[Stored records]
^^^^

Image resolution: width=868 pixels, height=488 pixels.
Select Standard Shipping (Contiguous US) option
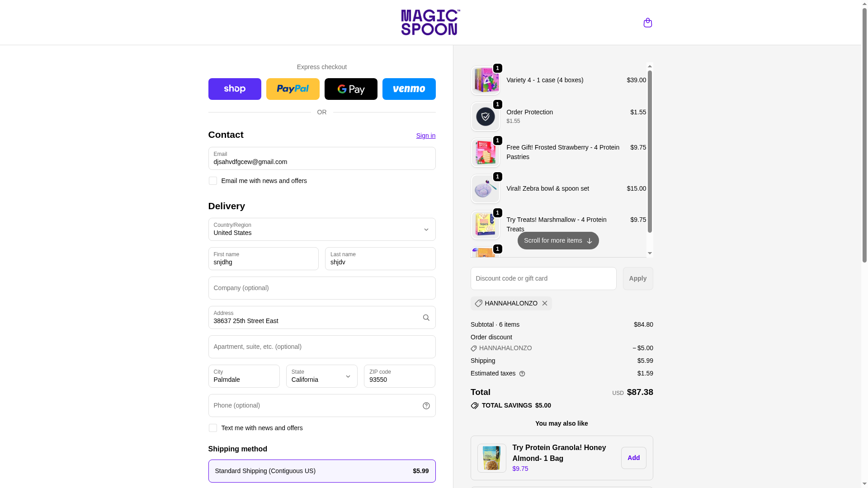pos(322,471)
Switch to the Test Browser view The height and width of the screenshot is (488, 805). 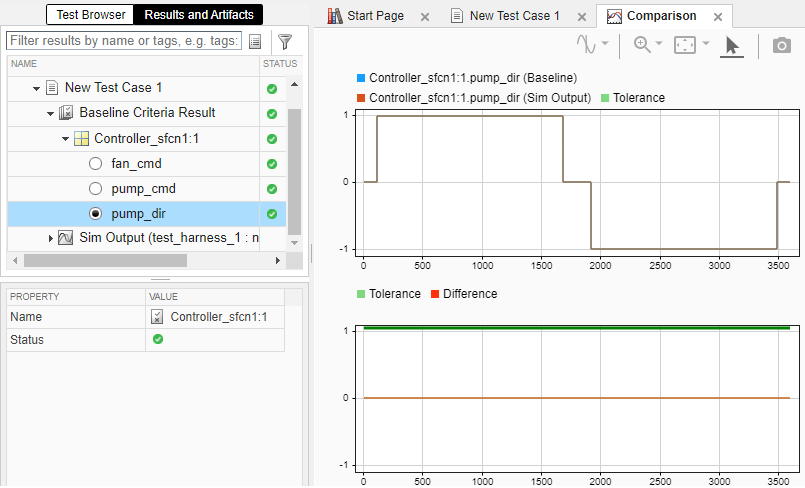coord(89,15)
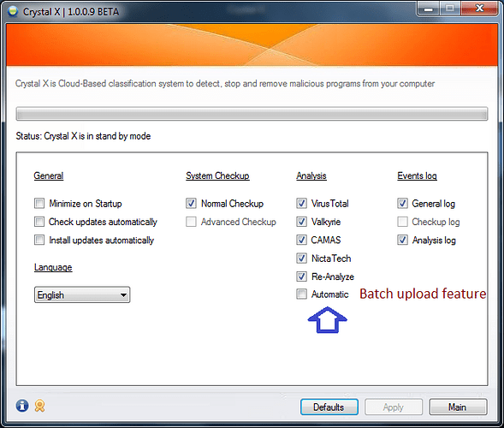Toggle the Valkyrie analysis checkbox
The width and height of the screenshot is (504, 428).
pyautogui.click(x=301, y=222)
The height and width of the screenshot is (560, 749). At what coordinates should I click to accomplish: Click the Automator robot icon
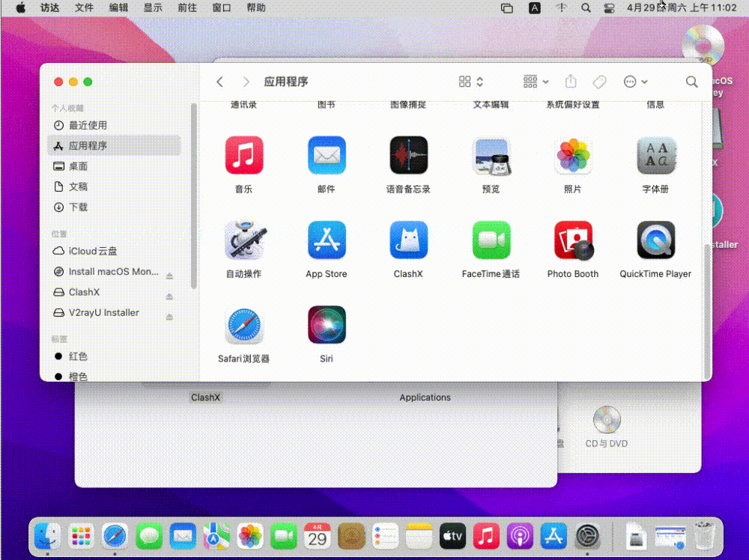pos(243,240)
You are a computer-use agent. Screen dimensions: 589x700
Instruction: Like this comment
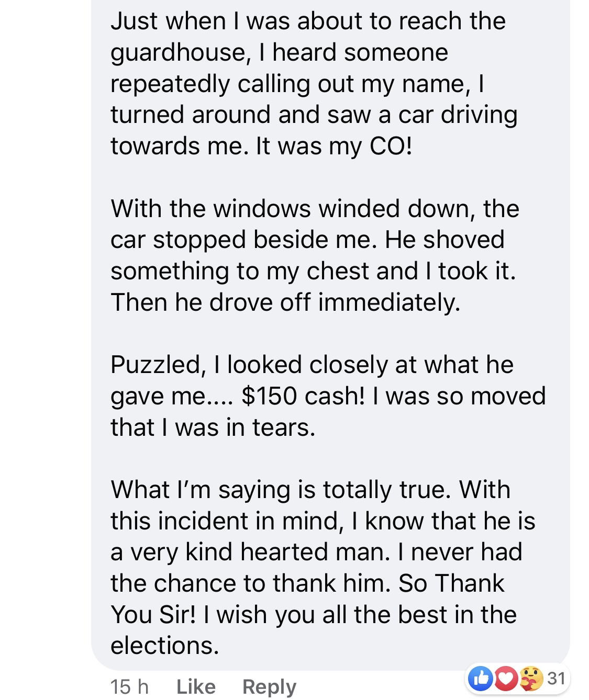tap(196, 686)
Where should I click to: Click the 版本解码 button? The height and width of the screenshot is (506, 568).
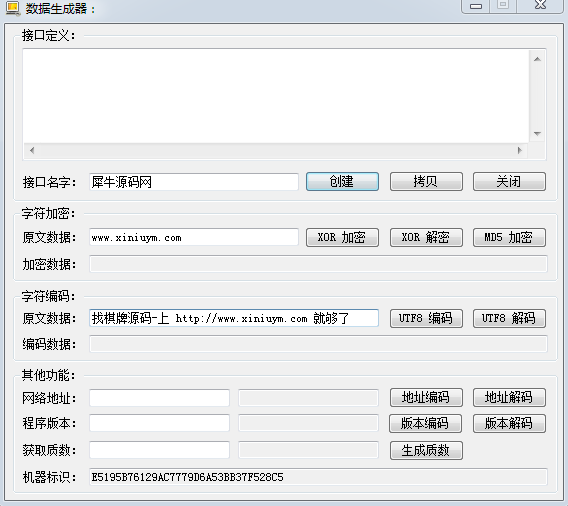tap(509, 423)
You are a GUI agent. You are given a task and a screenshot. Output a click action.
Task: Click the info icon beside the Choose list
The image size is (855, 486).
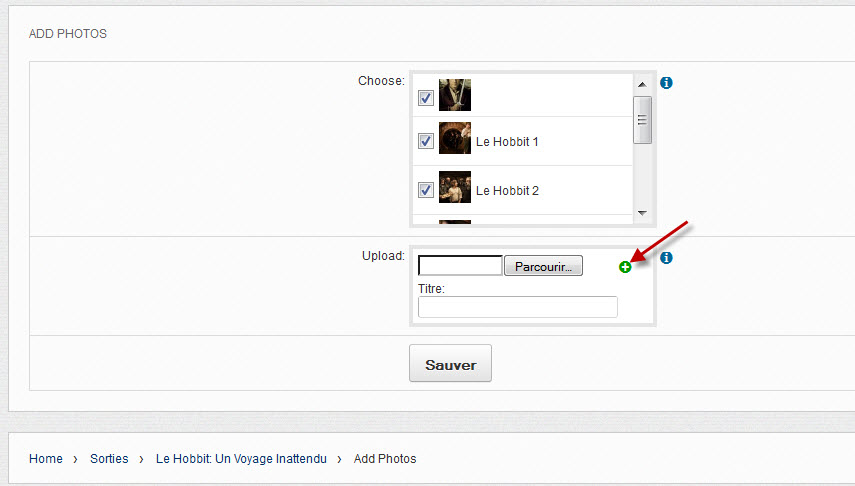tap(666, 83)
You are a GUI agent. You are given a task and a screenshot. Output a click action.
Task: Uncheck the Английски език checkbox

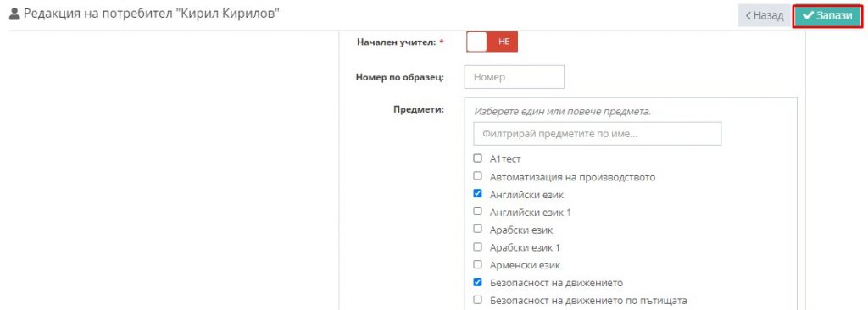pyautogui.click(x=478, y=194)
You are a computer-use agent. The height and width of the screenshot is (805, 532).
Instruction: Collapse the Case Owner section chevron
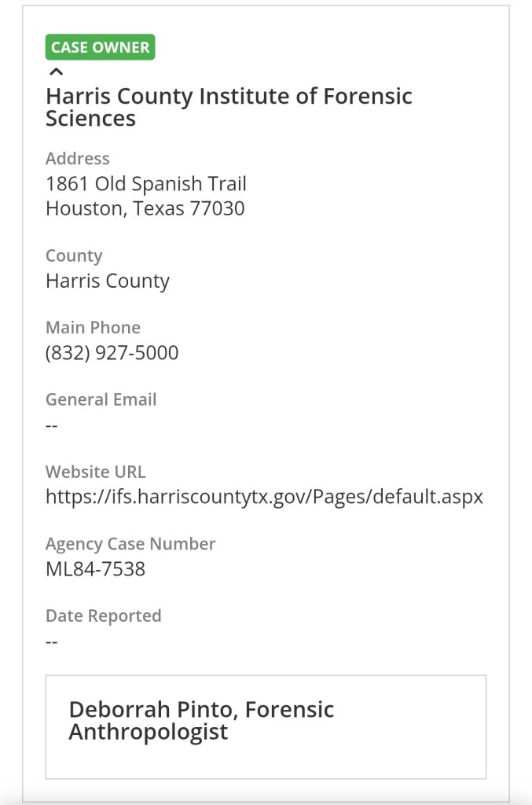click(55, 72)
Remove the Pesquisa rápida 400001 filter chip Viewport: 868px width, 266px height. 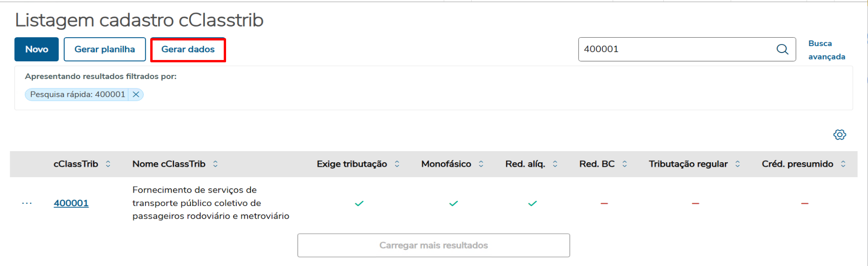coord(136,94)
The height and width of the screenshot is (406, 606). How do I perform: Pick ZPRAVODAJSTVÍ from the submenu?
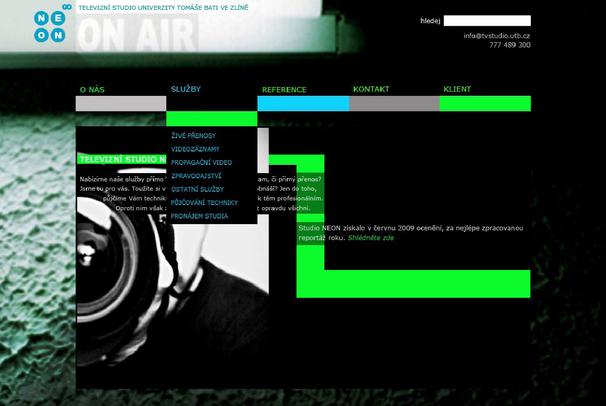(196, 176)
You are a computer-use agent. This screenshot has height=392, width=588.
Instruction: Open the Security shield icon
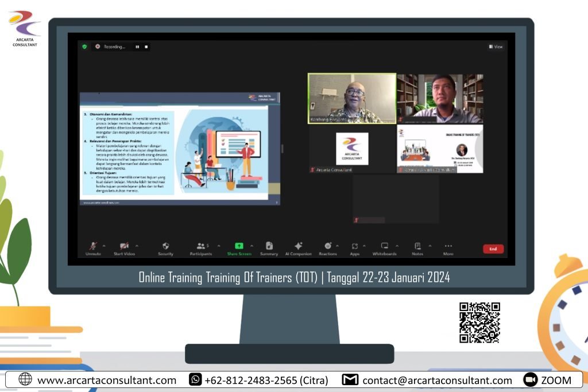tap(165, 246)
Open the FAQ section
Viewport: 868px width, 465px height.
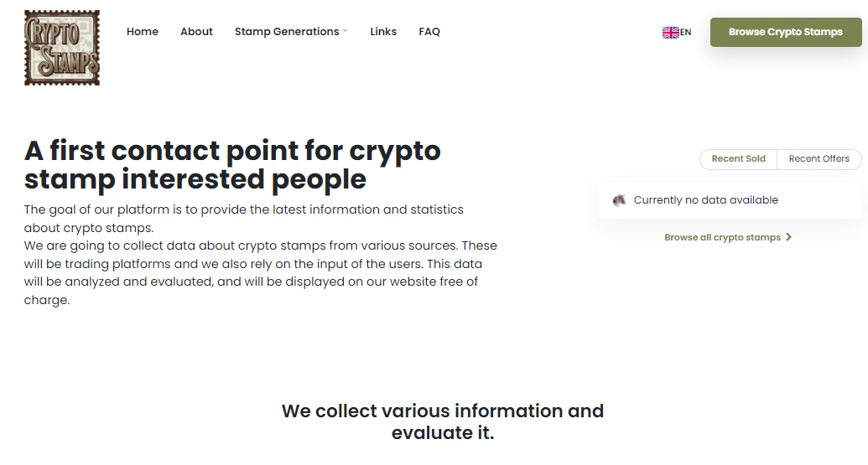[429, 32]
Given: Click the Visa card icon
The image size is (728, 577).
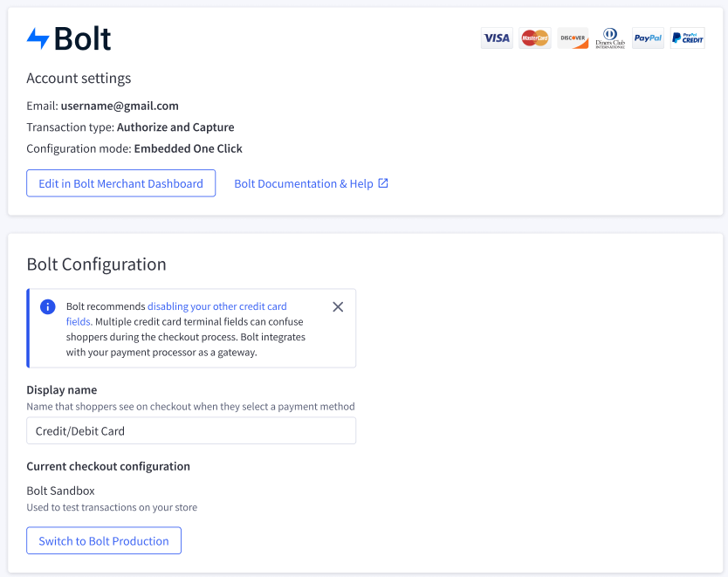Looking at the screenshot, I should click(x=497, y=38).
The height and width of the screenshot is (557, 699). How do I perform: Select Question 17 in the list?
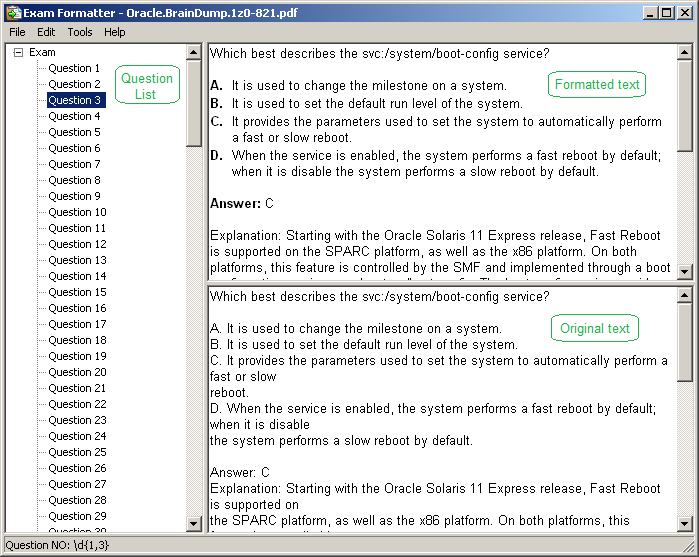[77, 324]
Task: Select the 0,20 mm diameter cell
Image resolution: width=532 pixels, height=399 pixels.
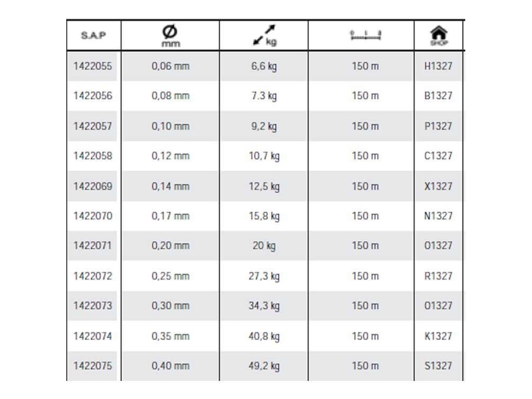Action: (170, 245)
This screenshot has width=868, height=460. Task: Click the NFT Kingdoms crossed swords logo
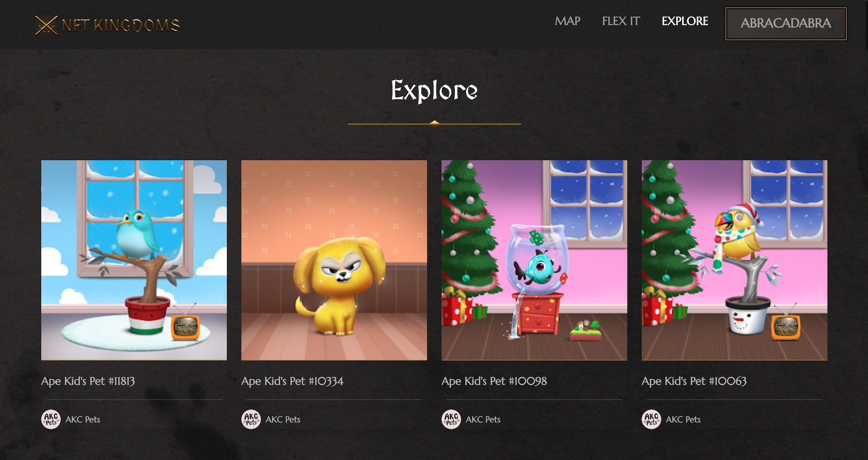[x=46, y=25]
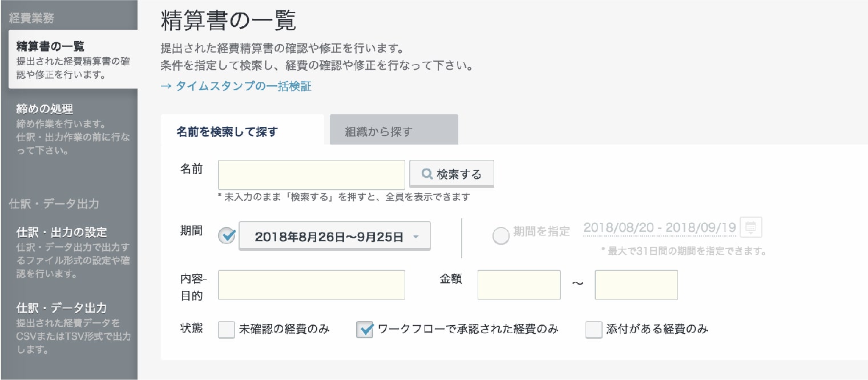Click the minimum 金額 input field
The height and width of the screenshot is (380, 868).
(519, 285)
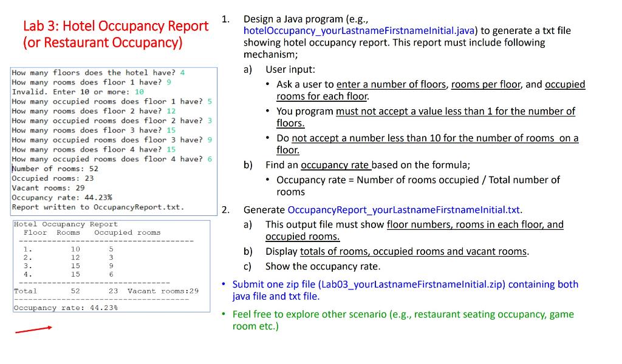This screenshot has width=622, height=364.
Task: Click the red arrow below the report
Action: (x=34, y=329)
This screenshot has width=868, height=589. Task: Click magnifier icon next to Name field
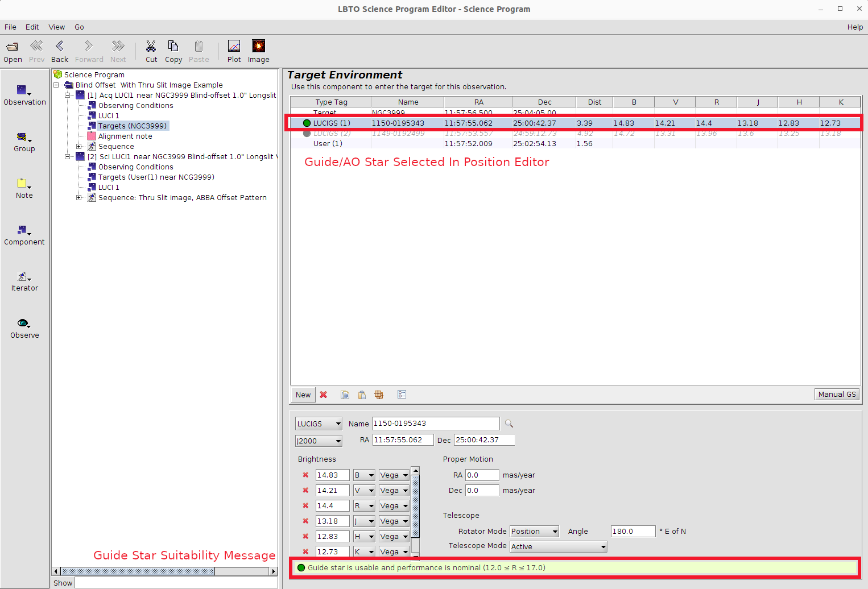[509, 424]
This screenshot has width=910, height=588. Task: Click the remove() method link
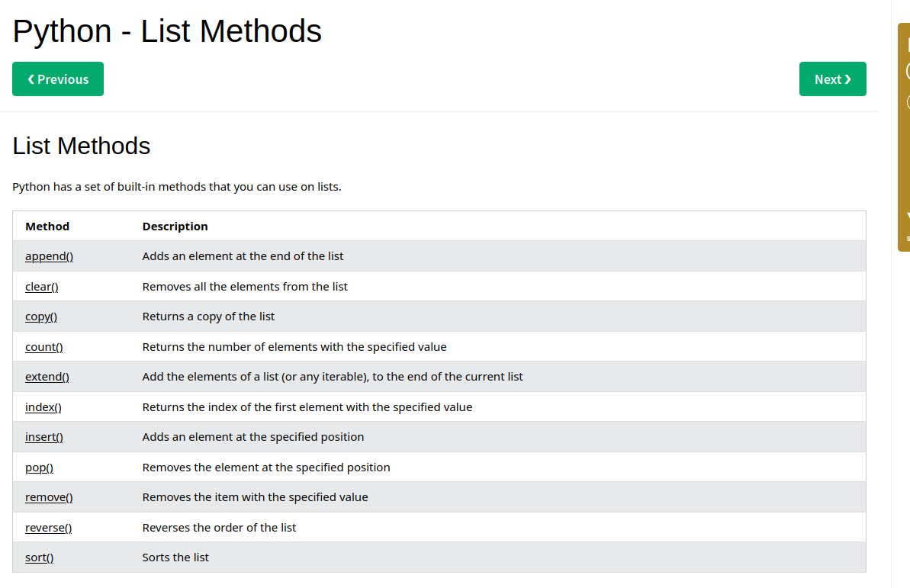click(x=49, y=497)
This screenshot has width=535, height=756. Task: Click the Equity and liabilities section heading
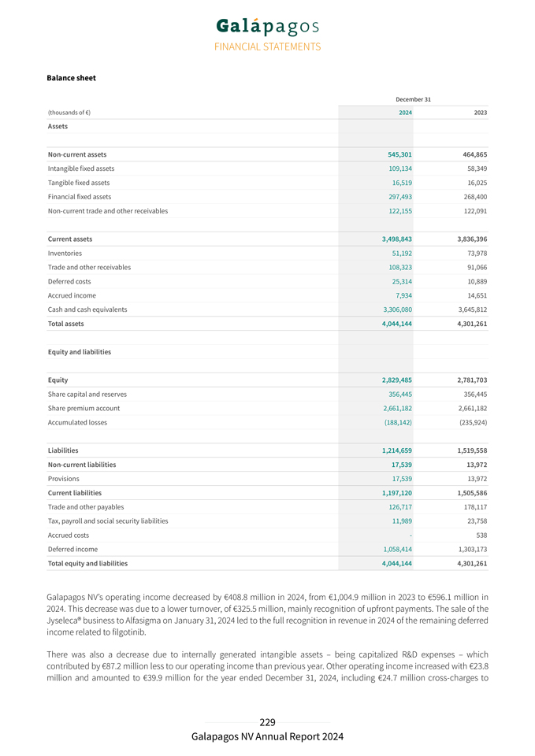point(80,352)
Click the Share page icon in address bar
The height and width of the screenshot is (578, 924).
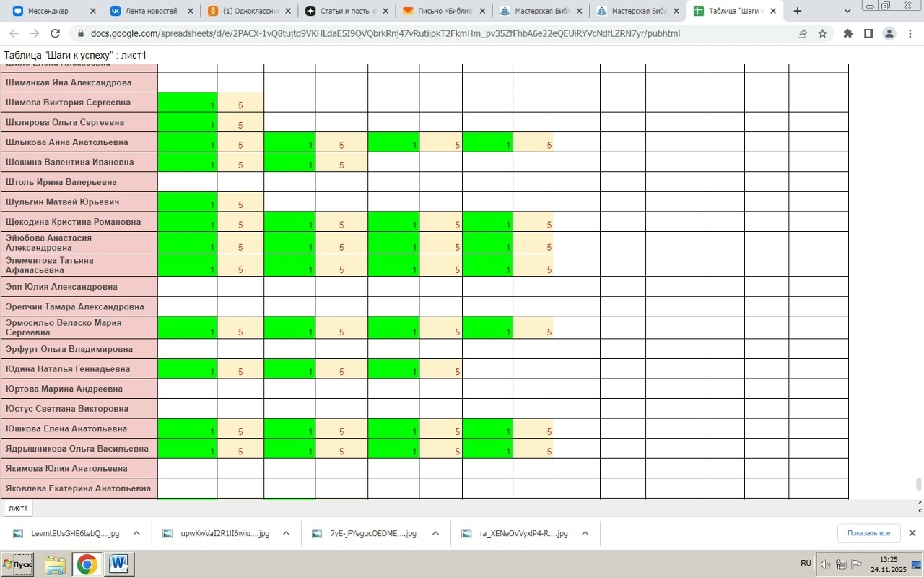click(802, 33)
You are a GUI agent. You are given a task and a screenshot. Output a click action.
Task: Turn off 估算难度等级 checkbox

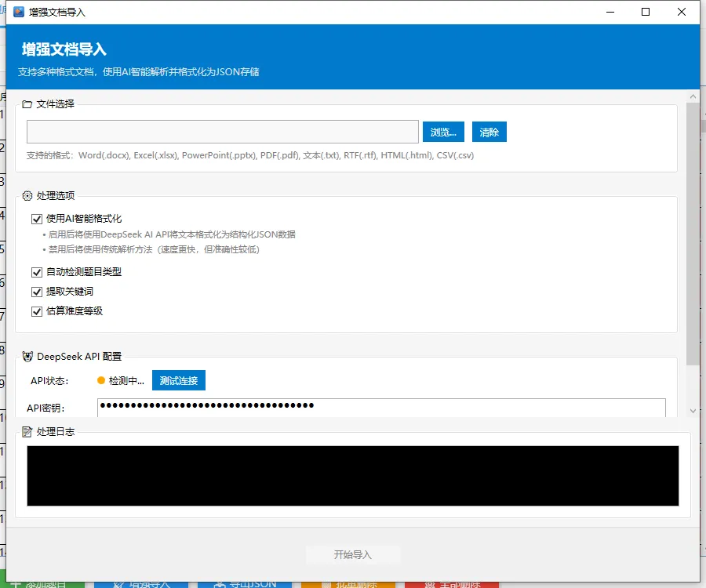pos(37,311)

^^^^

▶ About this task:
Given the word "computer", show every line of the records that contains it.

▶ Written response:
You are a computer-use agent. Screen dimensions: 589x700
You are a computer-use agent. The height and width of the screenshot is (805, 532).
You are a computer-use agent. This screenshot has height=392, width=588.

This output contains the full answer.